Saving Time and Money with Flywheel HPC Integration
By Nathaniel Kofalt
Flywheel, a comprehensive research data platform for medical imaging, machine learning, and clinical trials, supports computing on High Performance Computing (HPC) clusters, including Slurm and SGE, in addition to more traditional virtual machine (VM)-based deployments in the cloud or on-premises.
As capital investments (frequently in the millions of dollars), HPC systems constitute an enormous opportunity as a local, shared resource for an organization. At the same time, these systems are often difficult or confusing to use, due to their specialized nature and older technology base. Access is frequently restrictive, and the workflow for running software on an HPC cluster is significantly different from a traditional machine, due to the “drop off & pick up” nature of the interaction.
Furthermore, debugging tends to have an extremely long turnaround time, due to the system’s fluctuating and inscrutable job queue. This tends to result in idle cluster capacity. Flywheel can increase HPC utilization, by making the system more accessible to a large user community.

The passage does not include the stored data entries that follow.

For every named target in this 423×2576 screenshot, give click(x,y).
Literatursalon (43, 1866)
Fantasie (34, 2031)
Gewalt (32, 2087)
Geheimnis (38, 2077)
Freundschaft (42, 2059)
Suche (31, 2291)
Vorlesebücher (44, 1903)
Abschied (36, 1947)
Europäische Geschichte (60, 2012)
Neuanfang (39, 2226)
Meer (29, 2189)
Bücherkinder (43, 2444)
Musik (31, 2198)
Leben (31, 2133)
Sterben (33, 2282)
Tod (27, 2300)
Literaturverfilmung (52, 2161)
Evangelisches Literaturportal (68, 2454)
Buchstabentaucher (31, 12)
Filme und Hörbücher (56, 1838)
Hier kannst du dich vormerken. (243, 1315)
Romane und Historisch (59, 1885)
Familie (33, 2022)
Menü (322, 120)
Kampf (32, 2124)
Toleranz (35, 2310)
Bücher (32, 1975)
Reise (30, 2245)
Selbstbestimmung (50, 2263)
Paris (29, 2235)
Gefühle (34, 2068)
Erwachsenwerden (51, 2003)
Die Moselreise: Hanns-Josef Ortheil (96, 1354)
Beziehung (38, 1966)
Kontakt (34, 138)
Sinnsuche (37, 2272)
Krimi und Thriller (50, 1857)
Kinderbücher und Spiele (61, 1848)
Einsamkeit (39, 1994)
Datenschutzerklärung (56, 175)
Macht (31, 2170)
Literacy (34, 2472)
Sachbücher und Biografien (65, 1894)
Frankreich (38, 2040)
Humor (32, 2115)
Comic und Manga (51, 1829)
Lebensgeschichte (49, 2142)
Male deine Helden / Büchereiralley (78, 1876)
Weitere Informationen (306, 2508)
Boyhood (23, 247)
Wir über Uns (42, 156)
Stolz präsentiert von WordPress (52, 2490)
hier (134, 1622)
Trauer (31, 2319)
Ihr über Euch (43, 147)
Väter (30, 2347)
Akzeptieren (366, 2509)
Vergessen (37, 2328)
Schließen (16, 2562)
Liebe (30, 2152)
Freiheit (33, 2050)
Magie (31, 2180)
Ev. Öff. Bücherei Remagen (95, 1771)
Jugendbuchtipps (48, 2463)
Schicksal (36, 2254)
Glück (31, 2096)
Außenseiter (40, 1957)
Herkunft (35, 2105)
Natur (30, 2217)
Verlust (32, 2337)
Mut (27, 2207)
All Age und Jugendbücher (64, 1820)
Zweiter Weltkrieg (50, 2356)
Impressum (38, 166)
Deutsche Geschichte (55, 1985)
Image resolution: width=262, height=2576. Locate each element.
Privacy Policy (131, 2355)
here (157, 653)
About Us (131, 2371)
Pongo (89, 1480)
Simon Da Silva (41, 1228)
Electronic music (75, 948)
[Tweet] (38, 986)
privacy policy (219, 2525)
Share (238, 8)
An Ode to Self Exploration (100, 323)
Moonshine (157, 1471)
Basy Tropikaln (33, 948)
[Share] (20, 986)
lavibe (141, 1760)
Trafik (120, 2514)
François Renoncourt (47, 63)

During beta testing alone, one Flywheel customer estimated savings in excess of $7,000 over a period of one month, by moving some of their compute-intensive workloads from cloud hosting to their university-sponsored HPC. In that time, over four months of single-machine, eight-core work transpired. Much of that capacity would otherwise have sat idle on their cluster.
With Flywheel, scientific algorithms run in OCI-compliant (Docker, etc.) containers, called Gears. When using Flywheel with the new HPC integration, customers work directly with us to whitelist specific Gears for this feature, but still access the same point-and-click experience available to all Gears. The Flywheel system translates the request into the system-specific format, submits the HPC job, using the Singularity container runtime, waits for the HPC queue to pick up the work, and marshals input and output data to and from the system.

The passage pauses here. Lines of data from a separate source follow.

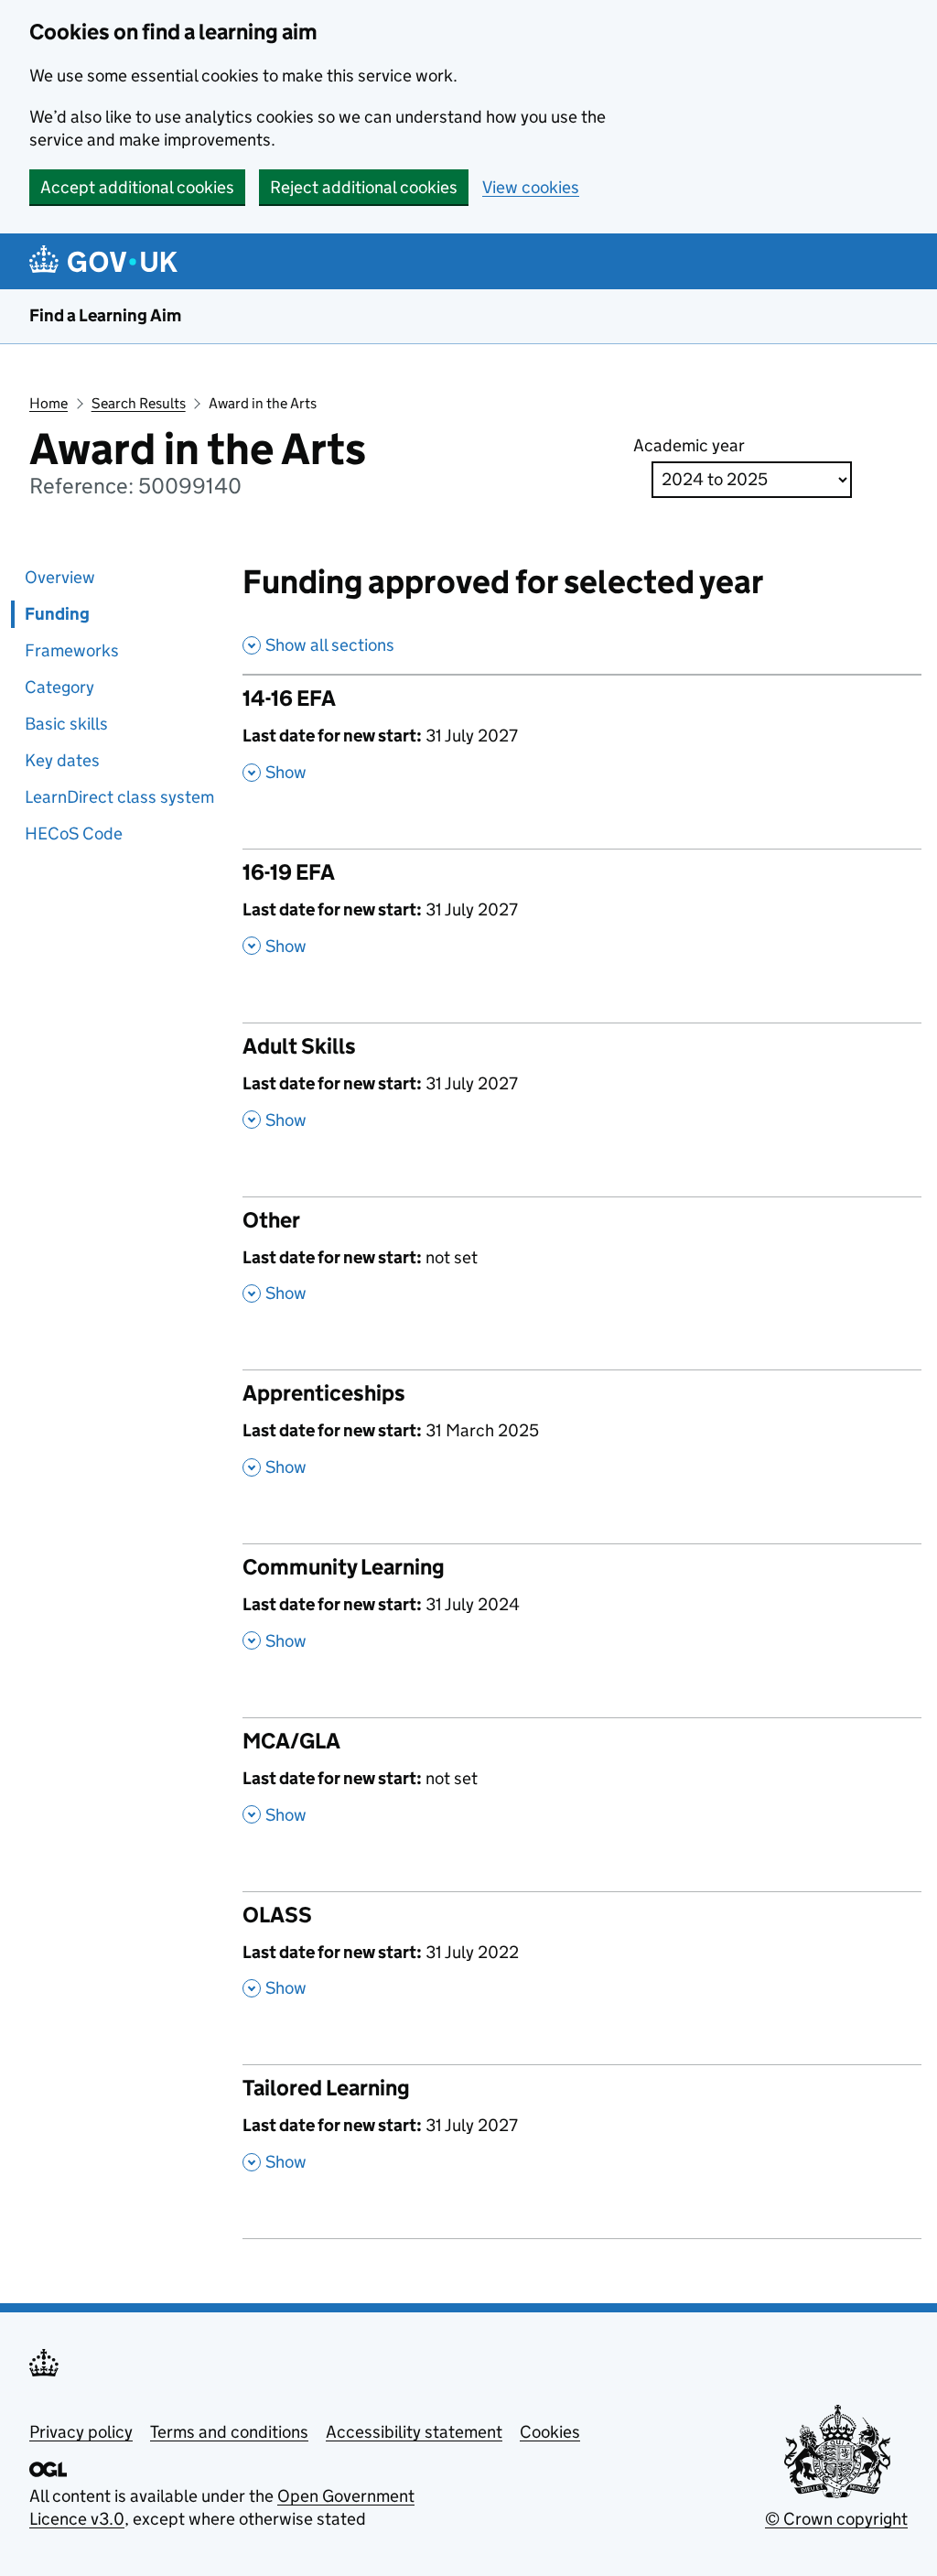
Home (48, 403)
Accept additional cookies (137, 187)
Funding (57, 613)
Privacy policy (81, 2431)
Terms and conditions (229, 2431)
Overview (60, 577)
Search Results (139, 403)
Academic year (689, 445)
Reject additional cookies (364, 187)
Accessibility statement (414, 2431)
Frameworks (72, 650)
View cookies (530, 187)
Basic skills (66, 723)
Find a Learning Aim (105, 315)
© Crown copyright (836, 2518)
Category (59, 687)
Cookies (550, 2431)
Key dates (62, 760)
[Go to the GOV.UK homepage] (106, 261)
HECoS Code (74, 833)
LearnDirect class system (119, 796)
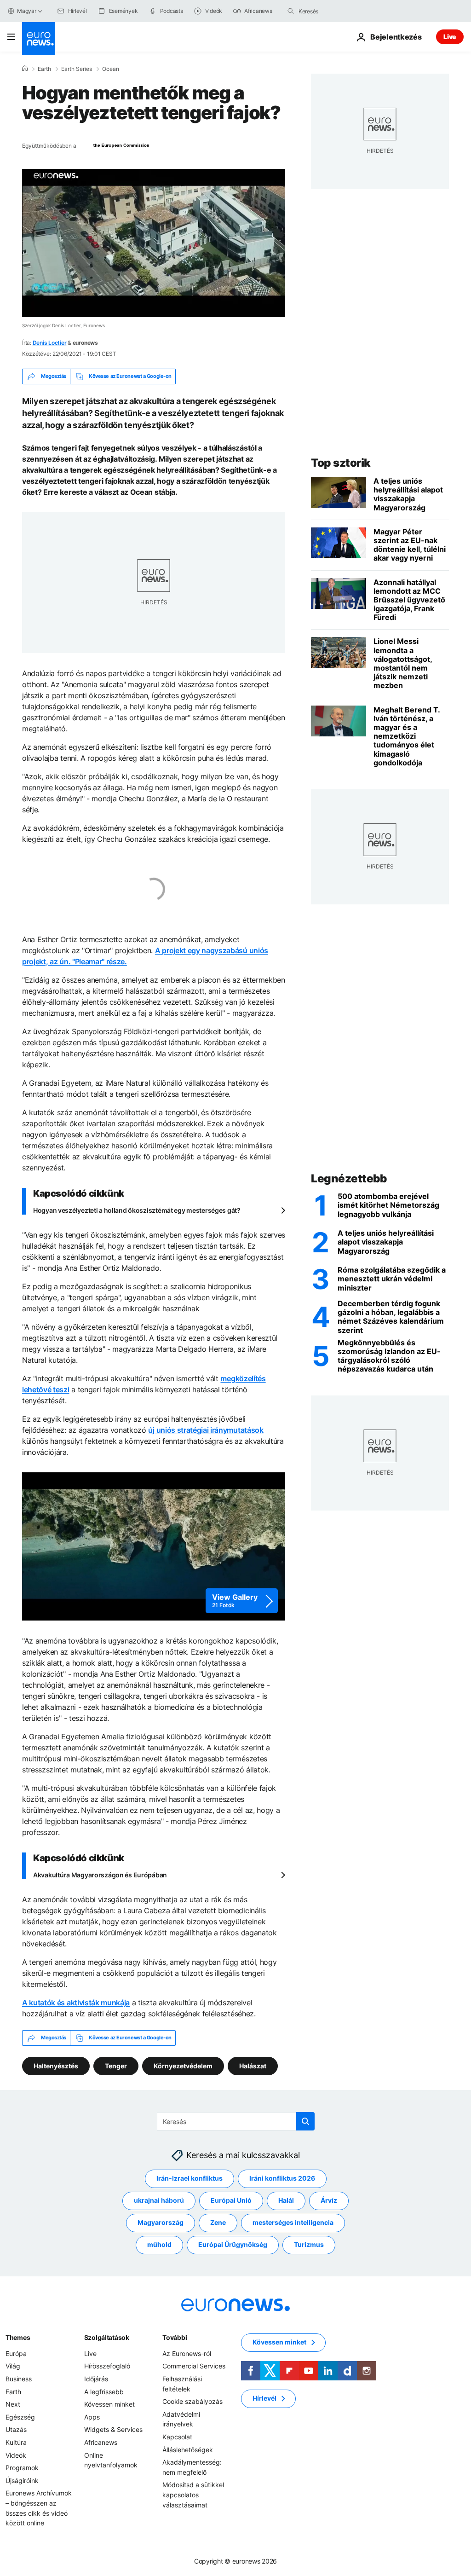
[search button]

The result is that all of Flywheel’s computation management features – such as batch jobs, SDK integration, and Gear Rules – work out of the box on HPC systems or local hardware, with great potential for improving productivity and reducing costs.
“The Flywheel integration with the HPC at Penn has been a total game-changer. It allows us to leverage the complementary advantages of two powerful systems. By launching compute jobs as containerized Gears through Flywheel, we can ensure total reproducibility. Furthermore, by integrating Flywheel with the massive computational resources provided by the Penn HPC, run by Christos Davatzikos, we can run computationally demanding jobs at scale across large samples without worrying about cloud compute charges. Throughout, the Flywheel engineering team was incredibly responsive; it was really a model for successful collaboration.”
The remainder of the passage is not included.